SIGN_EXTEND/ZERO_EXTEND do not need a second VT argument, I don't believe.

4510

ISD::SIGN_EXTEND > ExtType?

Missing testcases for load+ext to <4 x i16>.

llvm/test/CodeGen/AArch64/neon-extload.ll
38

Looks fine to me. The rev32 comes out of lowering the ISD::BITCAST.

SjoerdMeijer added inline comments.Jun 24 2021, 1:00 AM
llvm/lib/Target/AArch64/AArch64ISelLowering.cpp
1129

I thought the v4i16 were already handled, but will double check and precommit some tests for this (the new test in this patch, extended with v4i16 cases ) if we don't have them already.

Yeah, I thought about EXTLOAD, but wasn't sure how to trigger this, but will look into this.

llvm/test/CodeGen/AArch64/neon-extload.ll
38

Thanks for confirming!

Matt added a subscriber: Matt.Jun 24 2021, 10:56 AM

Address comments.

SjoerdMeijer added inline comments.Jun 24 2021, 11:41 AM
llvm/test/CodeGen/AArch64/neon-extload.ll
0

Ahh, just spotted that this is a regression.
Will look into this.

efriedma accepted this revision.Jun 24 2021, 11:56 AM

LGTM

llvm/test/CodeGen/AArch64/neon-extload.ll
0

I'm not really concerned; IR-level optimizations should catch this.

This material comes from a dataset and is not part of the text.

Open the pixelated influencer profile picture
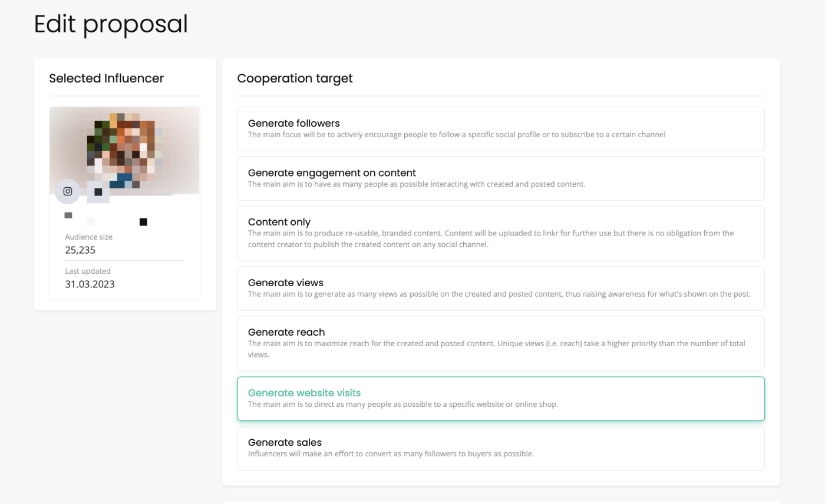Viewport: 825px width, 504px height. 124,151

This revision is now accepted and ready to land.Jun 24 2021, 11:56 AM

Fixed that regression by looking if there is one use that is an vector_extract_elt. But I can remove it if you think this is not necessary.

I don't really care either way...

llvm/lib/Target/AArch64/AArch64ISelLowering.cpp
4497

Op.hasOneUse() is very different from Op->hasOneUse().

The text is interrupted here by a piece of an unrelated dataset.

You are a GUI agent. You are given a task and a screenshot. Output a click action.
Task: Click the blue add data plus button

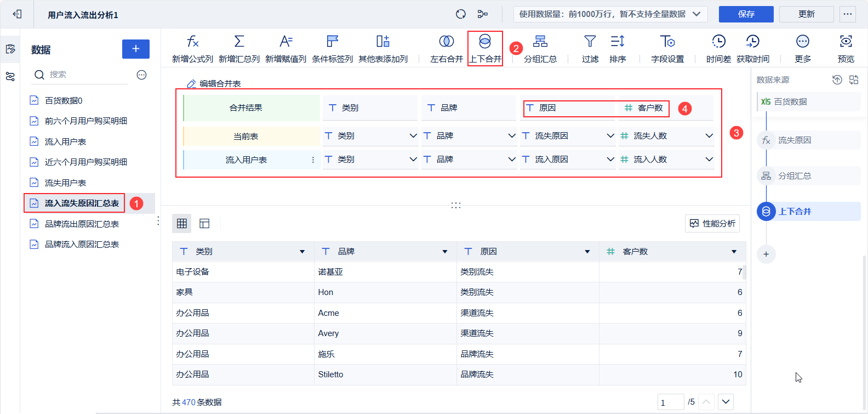136,49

Fixed that regression by looking if there is one use that is an vector_extract_elt. But I can remove it if you think this is not necessary.

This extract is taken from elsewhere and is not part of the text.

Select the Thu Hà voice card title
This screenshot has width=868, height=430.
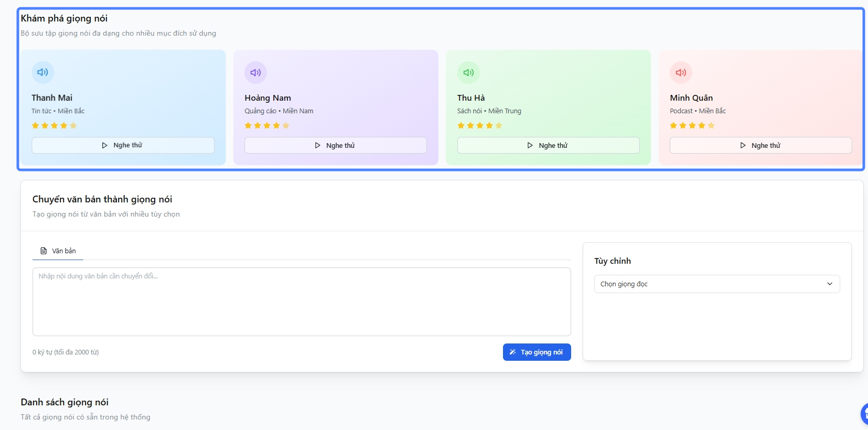471,98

Yeah I wouldn't worry. There may be other ways to fix it if we need, to do with demanded elements of a load. But this code will likely not come up in practice.

llvm/test/CodeGen/AArch64/neon-extload.ll
0

I would perhaps remove this dot, as dots in function names are a little unusual.

Okay, will remove this before committing (and change that function name in that test).

Thanks for the suggestions and help with this work @efriedma and @dmgreen !

This revision was landed with ongoing or failed builds.Jun 25 2021, 1:54 AM
This revision was automatically updated to reflect the committed changes.

@SjoerdMeijer Since this commit, test-suite::GCC-C-execute-pr60960.test has been failing on our AArch64 bots:
https://lab.llvm.org/buildbot/#/builders/185/builds/40

(we moved them around recently so I think we missed building this commit when it first landed)

https://github.com/llvm/llvm-test-suite/blob/main/SingleSource/Regression/C/gcc-c-torture/execute/pr60960.c

@SjoerdMeijer Since this commit, test-suite::GCC-C-execute-pr60960.test has been failing on our AArch64 bots:
https://lab.llvm.org/buildbot/#/builders/185/builds/40

(we moved them around recently so I think we missed building this commit when it first landed)

https://github.com/llvm/llvm-test-suite/blob/main/SingleSource/Regression/C/gcc-c-torture/execute/pr60960.c

Owwww....... thanks for reporting. I am looking into this. I will do a first finger on the pulse before I revert this since I haven't heard any other complaints, but let me know if you prefer to first revert it.

There is something going on that I will have to look at tomorrow, so will revert this.